We are divorced and have had zero contact for almost 2 years. He had a very unhealthy relationship with his family and refused to put me first.
No not stamping my feet on the ground asking him to like a brat- I was dead last in his life and he let everyone come between us. He was never around. He never allowed me into his life.
He had told me once that I was the only one that was always there for him. He said this while drunk (no he did not have an alcohol problem).
He came from an insanely controlling family. In the final days of our marriage he admit they caused us problems.
We were together over a decade and I was his first love.
I miss him sometimes but know it would never change and have no desire to contact him or go back to him. My life was so painful and lonely and empty with him. But I do miss him. I had to be strong and leave, he wouldn't end it. He left it up to me.

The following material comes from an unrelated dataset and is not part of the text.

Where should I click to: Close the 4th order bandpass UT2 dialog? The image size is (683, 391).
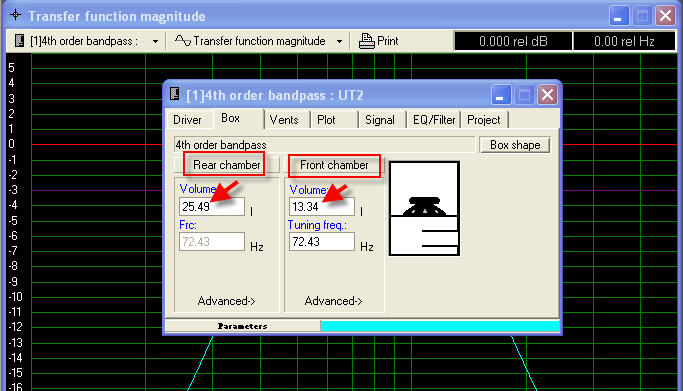pyautogui.click(x=548, y=95)
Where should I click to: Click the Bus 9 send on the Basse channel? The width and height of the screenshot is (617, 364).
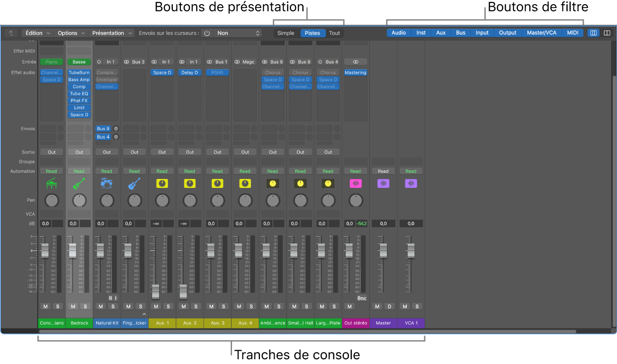[x=103, y=128]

Could he miss me? He ignored me at our divorce hearing and I had said hello to the family. They were just rude and acted trashy, for lack of a better term.

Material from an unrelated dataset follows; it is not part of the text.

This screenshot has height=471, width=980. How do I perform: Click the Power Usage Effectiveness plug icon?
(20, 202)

I just can't help but wonder sometimes, I wonder if he ever missed me or felt regret or anything. Maybe it's too hard to tell but what if you were in this position? Perhaps someone here has been? Also for anyone considering divorce, I had seen a marriage counselor and read several books on controlling families and dysfunctional families. I left for the right reasons, was not frivolous. But shouldn't have married him to begin with.